Warnings and Messages

boundary (singular) fit: see help(‘isSingular’)
- From {lme4}
- Singular means the estimated variance-covariance matrices are less than full rank i.e. some “dimensions” of the variance-covariance matrix have been estimated as exactly (or nearly) zero
  - Also typically leads to random effect correlations of -1 or 1 because this boundary includes the cases where some varying coefficients have zero variance or a varying coefficient is a linear combination of the other varying coefficients.
- Often (30% to 40%) happens when the number of groups is small, data are noisy, and a varying slopes model is fit. (e.g. 5 to 10 groups with n = 10 in each) (Gelman)
- Not a warning, but it’s in red letters. Gelman says not to fret about it.
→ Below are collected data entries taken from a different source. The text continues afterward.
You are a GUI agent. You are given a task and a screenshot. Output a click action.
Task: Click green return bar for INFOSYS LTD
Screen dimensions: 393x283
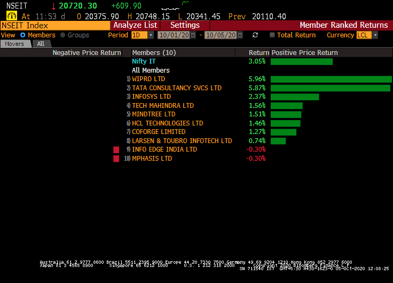pos(295,97)
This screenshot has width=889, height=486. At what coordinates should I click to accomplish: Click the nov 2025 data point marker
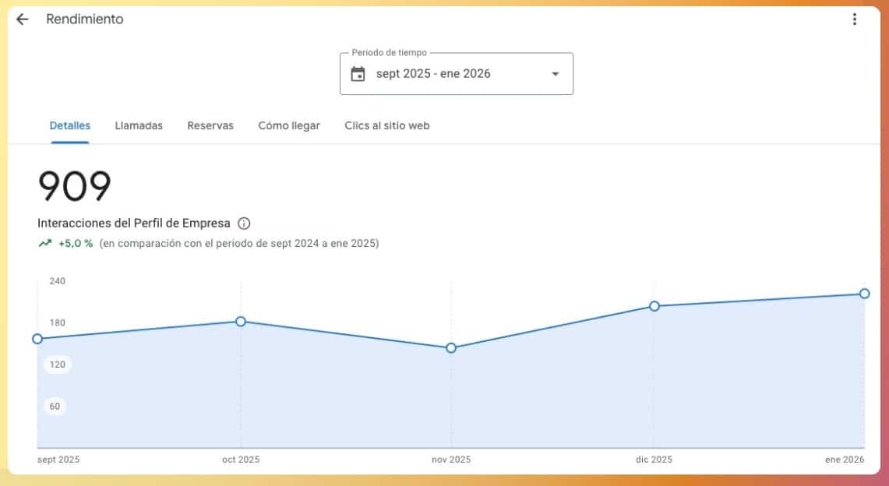(x=451, y=348)
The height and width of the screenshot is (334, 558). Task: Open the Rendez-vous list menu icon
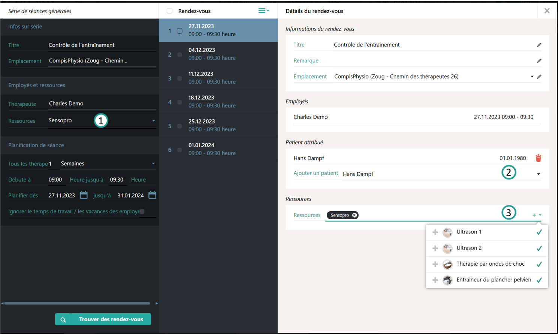[263, 11]
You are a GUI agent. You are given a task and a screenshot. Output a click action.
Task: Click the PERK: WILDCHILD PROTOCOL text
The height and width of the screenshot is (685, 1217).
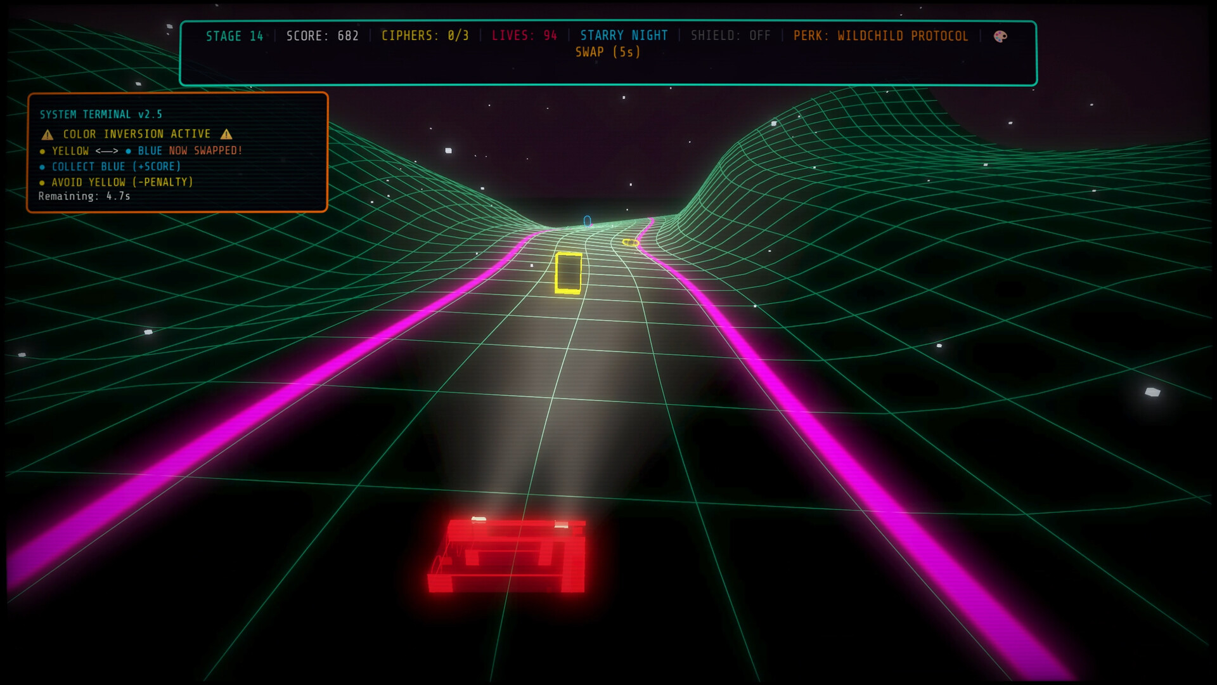(x=881, y=36)
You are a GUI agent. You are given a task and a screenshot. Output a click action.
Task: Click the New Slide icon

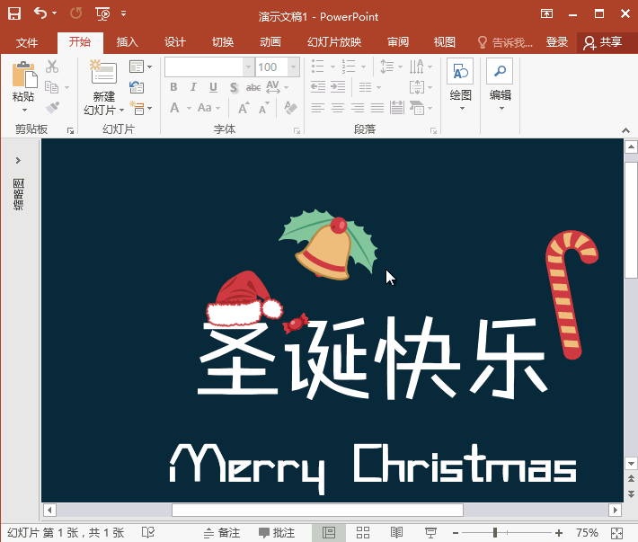tap(103, 75)
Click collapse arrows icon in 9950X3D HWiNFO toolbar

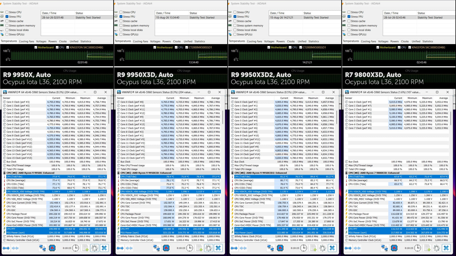[x=129, y=248]
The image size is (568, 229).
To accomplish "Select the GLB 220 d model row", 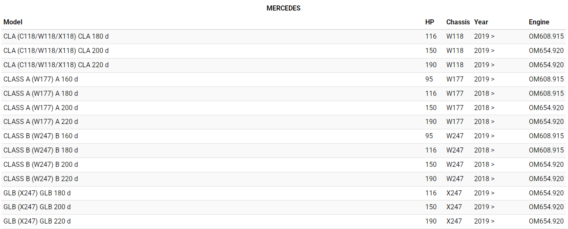I will pos(37,221).
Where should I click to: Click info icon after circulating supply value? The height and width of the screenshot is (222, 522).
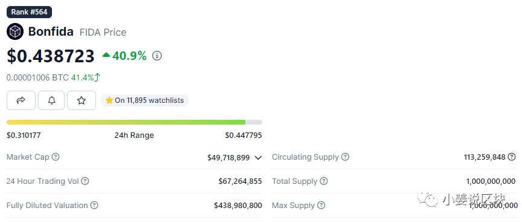[x=512, y=157]
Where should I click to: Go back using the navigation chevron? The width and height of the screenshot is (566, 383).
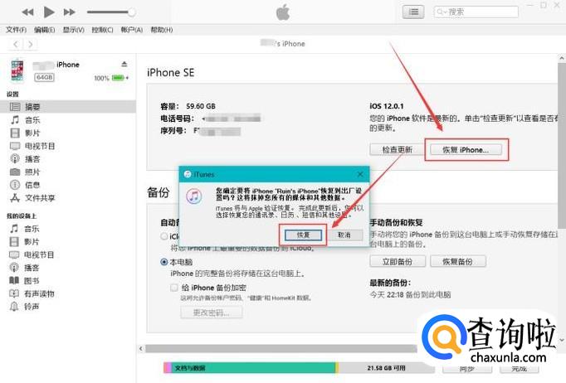coord(16,45)
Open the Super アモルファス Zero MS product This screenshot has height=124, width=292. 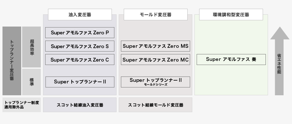click(x=156, y=46)
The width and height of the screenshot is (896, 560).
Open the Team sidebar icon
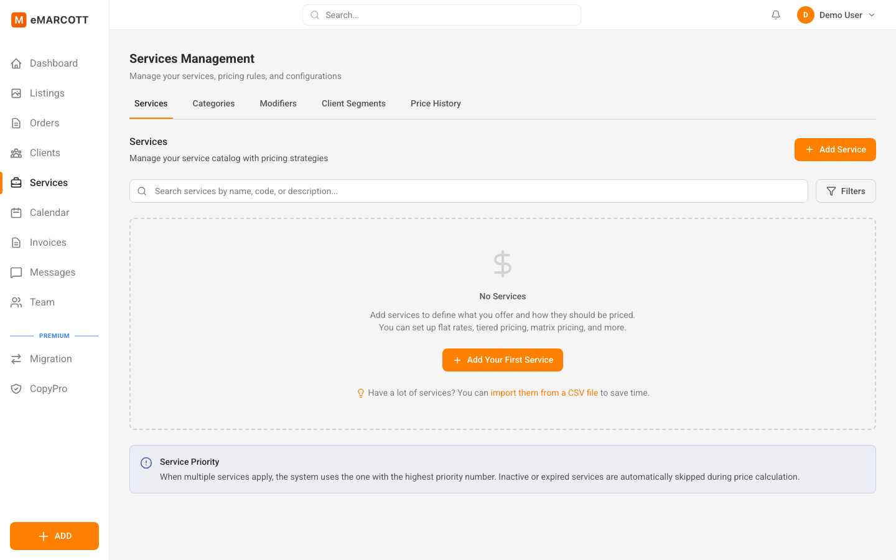pyautogui.click(x=17, y=302)
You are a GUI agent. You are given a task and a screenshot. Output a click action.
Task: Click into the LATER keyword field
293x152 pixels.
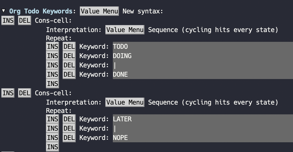176,119
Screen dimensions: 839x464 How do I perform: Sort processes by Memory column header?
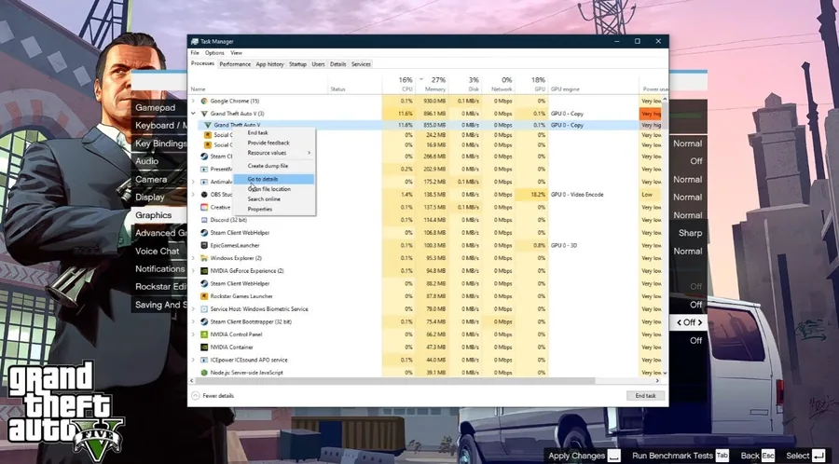pos(432,84)
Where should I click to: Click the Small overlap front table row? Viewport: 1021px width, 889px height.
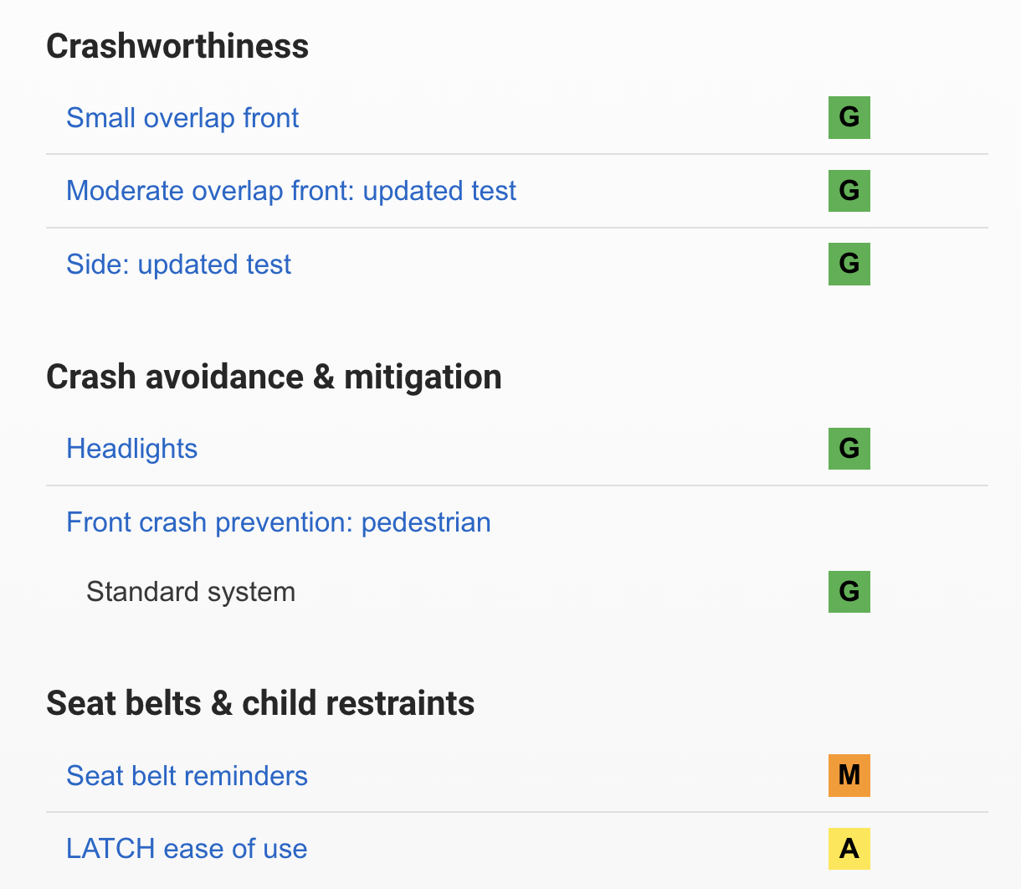point(517,118)
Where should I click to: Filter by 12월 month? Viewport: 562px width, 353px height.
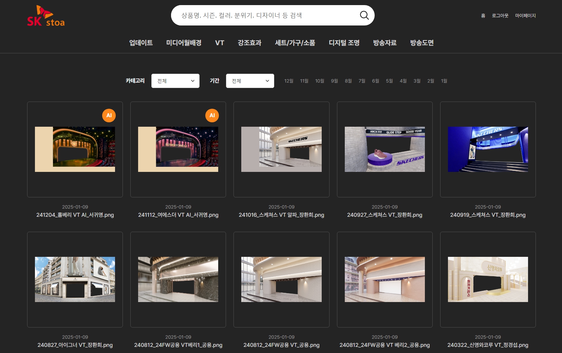(x=289, y=81)
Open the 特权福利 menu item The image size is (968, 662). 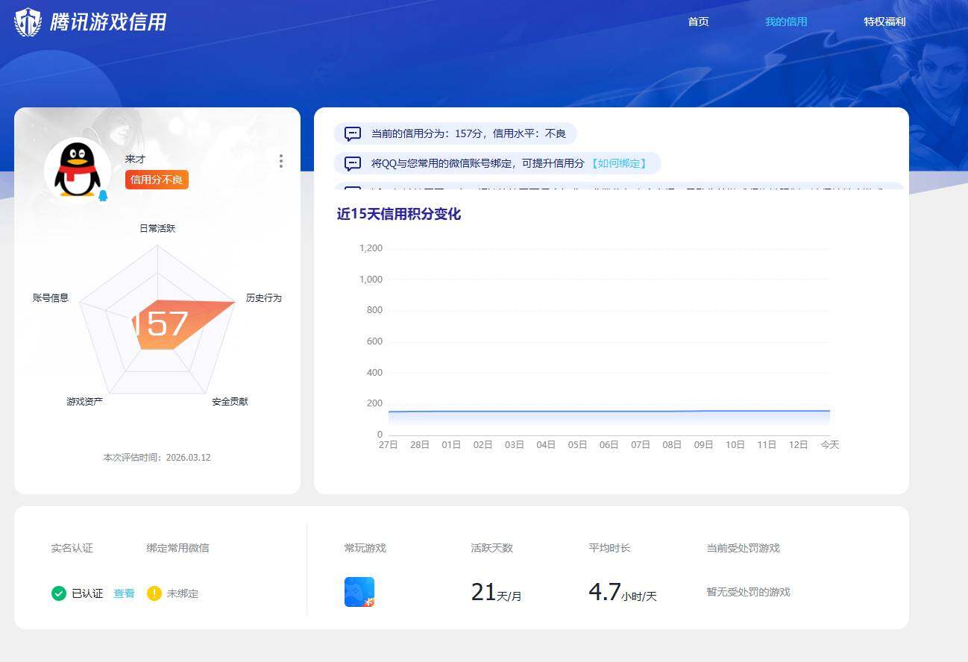884,22
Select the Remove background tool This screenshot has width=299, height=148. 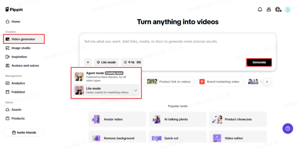coord(117,138)
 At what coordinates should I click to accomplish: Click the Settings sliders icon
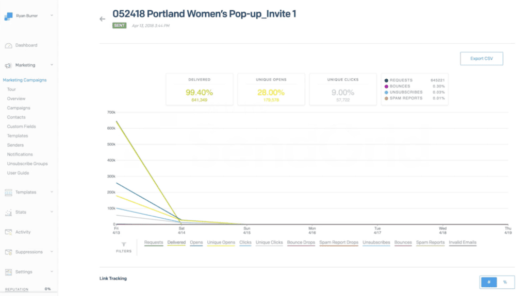(8, 272)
If you have a good fitting model in other respects, then there’s no reason to chuck it because of this message. (Gelman)
  - They are statistically well-defined (i.e. sensible Maximum Likelihood estimates)
  - For example, it’s better to have the larger standard errors of the varying slopes and intercepts model than the smaller standard errors of a varying intercepts model.
- Problems with a singular model
  - May have poor power
  - Higher chances of misconvergence
  - It may be computationally difficult to compute profile confidence intervals for such models
  - Standard inferential procedures such as Wald statistics and likelihood ratio tests may be inappropriate.
- help('isSingular') (essentially) gives the following advice (see docs for more details)
  - Design your experiments better. You should simulate data to find out whether these types of models would result in a singularity.
  - Use some form of model selection to choose a model that balances predictive accuracy and overfitting/type I error
  - “Keep it maximal”, i.e. fit the most complex model consistent with the experimental design, removing only terms required to allow a non-singular fit.
  - Use {blme} (partially Bayesian) which has MAP estimates and a regularizing prior to move covariance matrices away from singularity
  - Use {rstanarm} or {brms} (fully bayesian) with informative priors and gives parameters that average over the uncertainty in the random effects parameters.
- Can also use averaged data, which might lose some statistical efficiency but will allow you to use simpler statistical methods (See section 2.3, “Simple paired-comparisons analysis” in Gelman)

Convergence Issues

See ?lme4::convergence
Gist of Checks (Choe)
- Set a more lenient tolerance for the gradient
- Turn off gradient optimization (?)
- Use stricter precision
- Restart the fit from the reported optimum, or from a point perturbed slightly away from the reported optimum

Test all optimizers: To assess whether convergence warnings render the results invalid, or to the contrary, the results can be deemed valid in spite of the warnings, Bates et al. (2023) suggest refitting models affected by convergence warnings with a variety of optimizers. (article)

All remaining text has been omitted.